# Gnarliest trails



## gwags (Aug 24, 2006)

Lots of talk about what are the steeper/scarier parts of trails in the NE on the Whiteface/Passaconaway thread.

What are people's votes?

I have done Katahdin (only in fall) and No. Tripyramid slide in winter and many others, but I think that the west side of Saddleback in the Adirondacks is sketchier than those, although none are really scary without snow/ice.  That I can think of, it's my vote.


----------



## Greg (Aug 24, 2006)

Six Husband's always seems to get mentioned as a very difficult trail. I've descended it several times, and only under dry conditions in the summer, but didn't find it to be that difficult.

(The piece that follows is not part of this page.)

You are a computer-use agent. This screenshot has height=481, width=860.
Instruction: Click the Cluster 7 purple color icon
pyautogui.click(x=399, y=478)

Madison Gulf has a few steep sections where long stretches are required. Never done Huntington Ravine.


----------



## salida (Aug 24, 2006)

Hunginton... Madison Gulf, as Greg said.

The Abol on Khatahdin, Trypyramid like you said... Great Gulf Trail puts the G in gnar, not nearly as much use as some others have.


----------



## MichaelJ (Aug 25, 2006)

I had a few moments on the Coe slide where I felt like I wasn't going to be able to take another step without slipping. It's the smooth slabs that bother me, the rough or talus stuff (S. Slide Tripyramid, Owl's Head) I enjoy.


----------



## from_the_NEK (Aug 25, 2006)

When I last hiked Huntington ravine, there were people roping up in a few sections. Not a good trail to hike DOWN under any conditions and only good to hike UP in dry conditions.


----------



## sledhaulingmedic (Aug 29, 2006)

Several routes in Madison Gulf

Tripyramids have been a while (maybe they're worse than I remember).

I also recall a trail on the East (maybe Northeast) side of Mooselauke, perhaps from Kinsman Notch.  I think it was part of the AT.  I recall being on there a little too late in the day... (and it was wet:blink: )


----------



## David Metsky (Aug 30, 2006)

sledhaulingmedic said:


> I also recall a trail on the East (maybe Northeast) side of Mooselauke, perhaps from Kinsman Notch.  I think it was part of the AT.  I recall being on there a little too late in the day... (and it was wet:blink: )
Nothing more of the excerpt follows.